§ **ACTIVITY**
Starting with the line that contains "Click the 1,438.0 From value cell", copy each line exactly through the end of the listing, and omit all pictures.

### DATA FOR ANALYSIS ###

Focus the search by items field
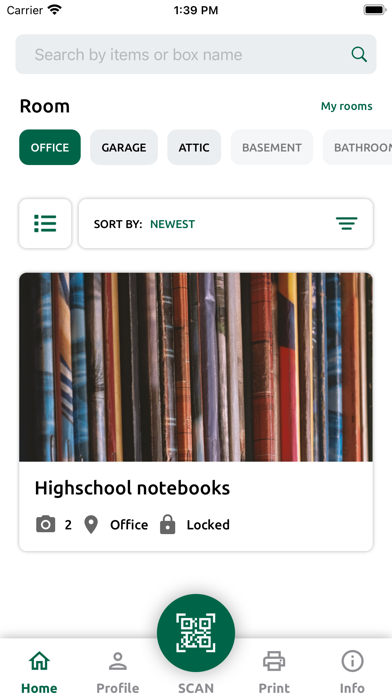Screen dimensions: 392x696 point(196,55)
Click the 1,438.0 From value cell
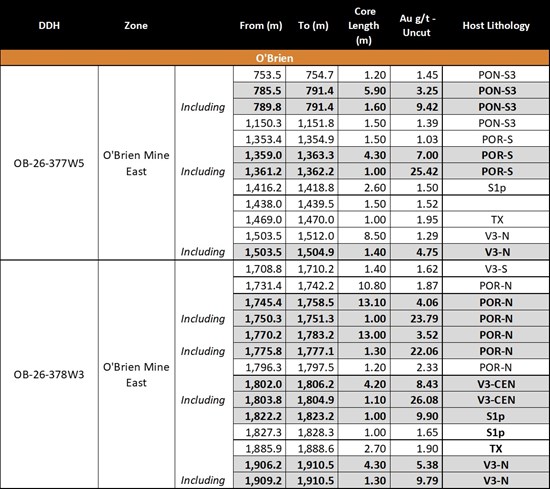This screenshot has height=489, width=550. click(260, 204)
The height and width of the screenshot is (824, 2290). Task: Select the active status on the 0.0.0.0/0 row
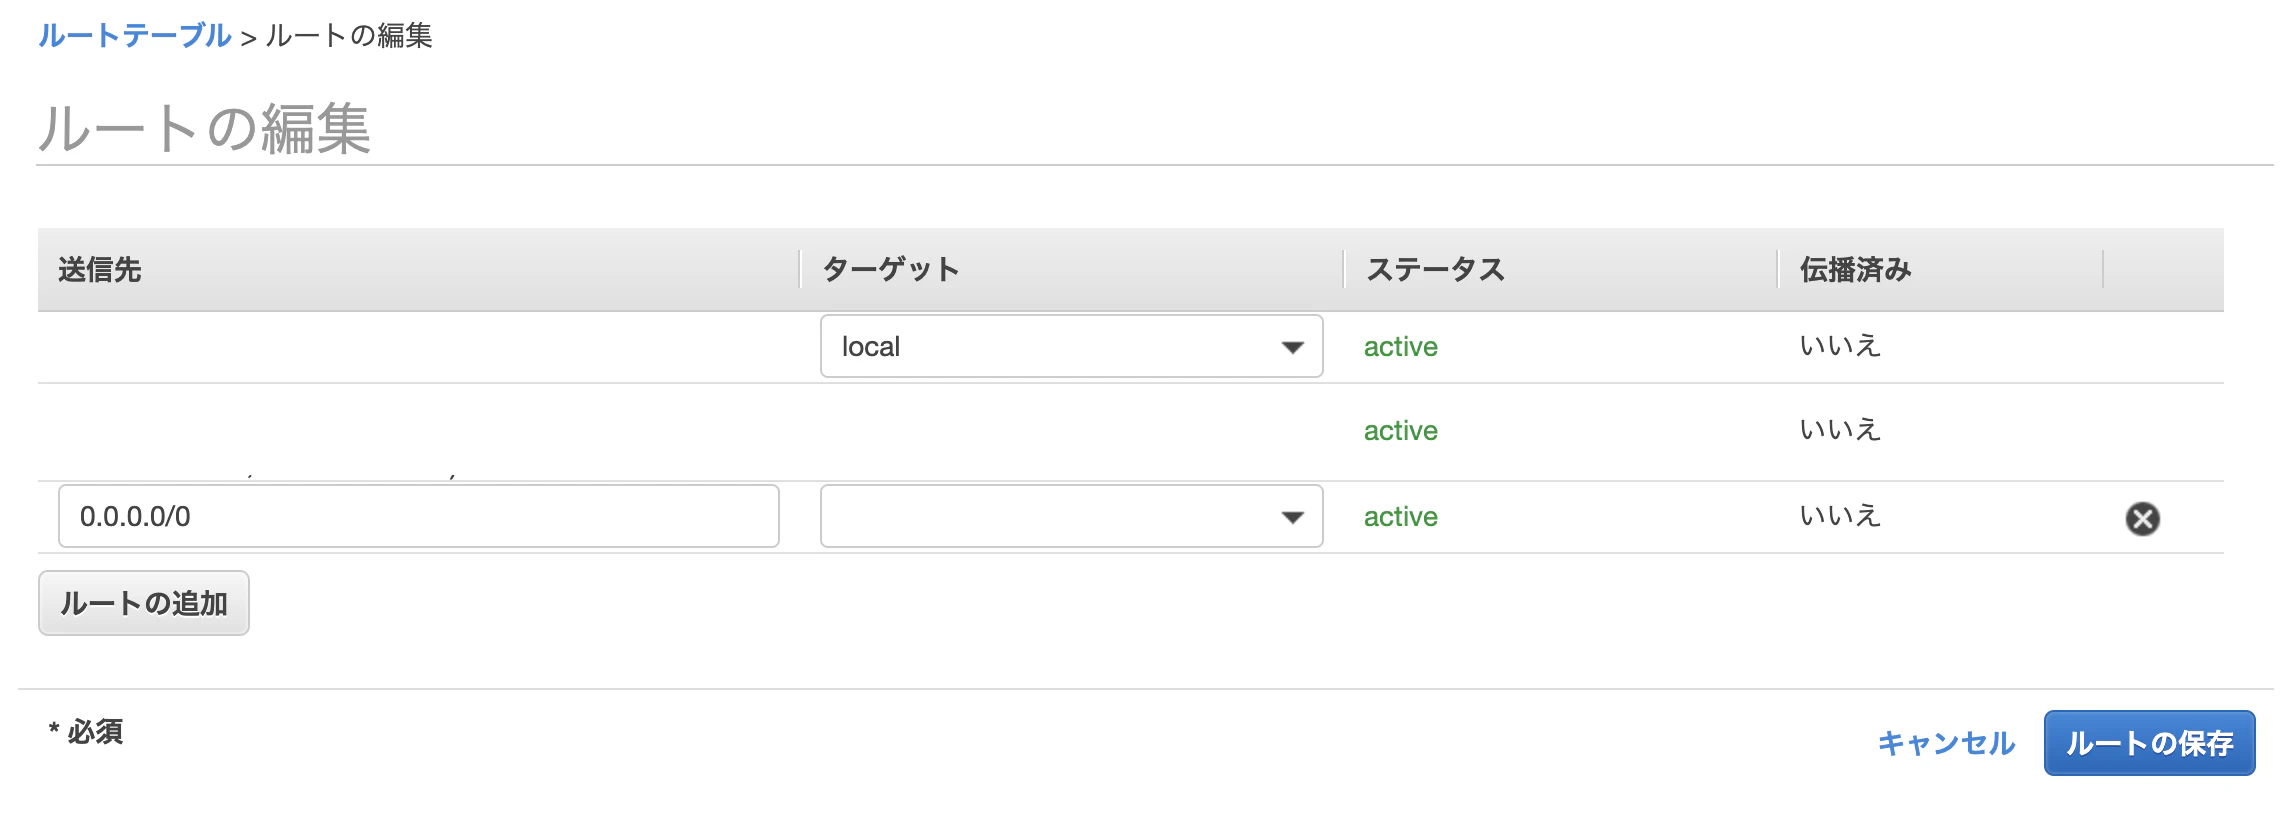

###

§ **YOUR SOLUTION**
Click the 1,438.0 From value cell
This screenshot has height=489, width=550. click(260, 204)
The height and width of the screenshot is (824, 2290). Task: Select the active status on the 0.0.0.0/0 row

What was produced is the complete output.